_TASK STATEMENT_
In the entries that follow, the lines from the one with "You are a GUI" through the one with "Layout of a" are the ones to write out, exactly and with both ends included. Nothing else should appear.

_DATA_
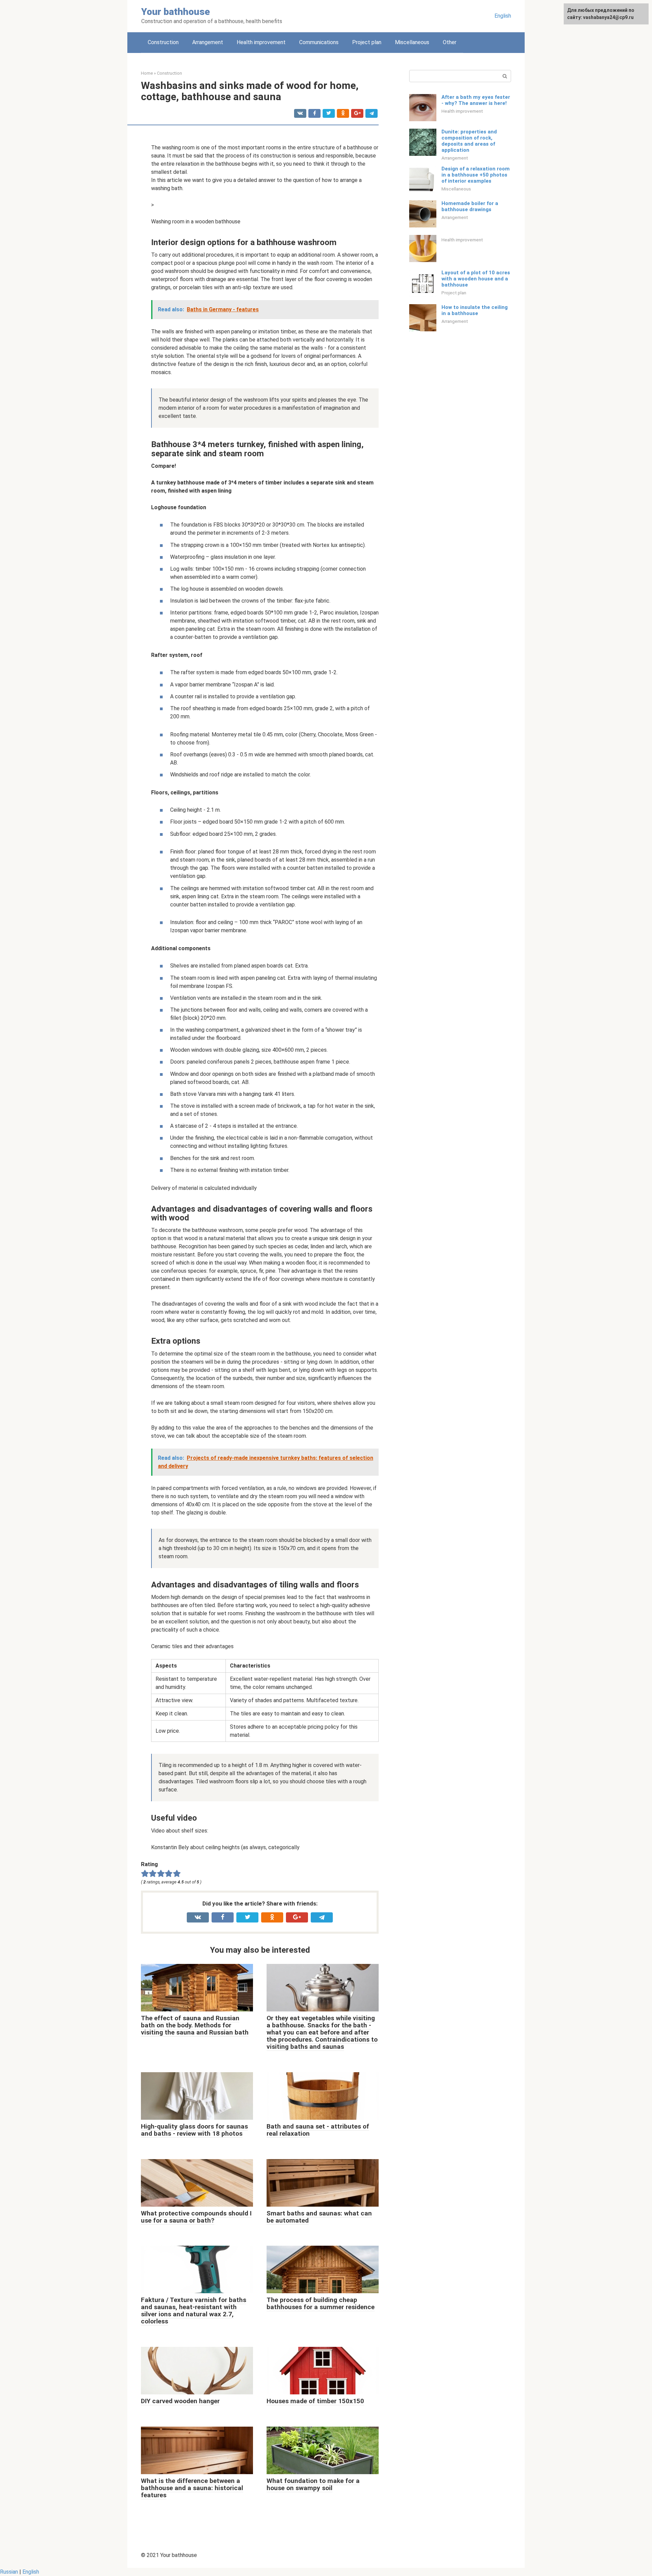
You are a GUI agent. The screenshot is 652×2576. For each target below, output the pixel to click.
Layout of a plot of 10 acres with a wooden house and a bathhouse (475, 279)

--

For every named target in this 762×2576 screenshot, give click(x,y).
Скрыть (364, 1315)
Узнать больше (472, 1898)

_EXERCISE ANSWER_
You are a GUI agent. The screenshot is 652×2576. For each target below, output the pixel to click.
Layout of a plot of 10 acres with a wooden house and a bathhouse (475, 279)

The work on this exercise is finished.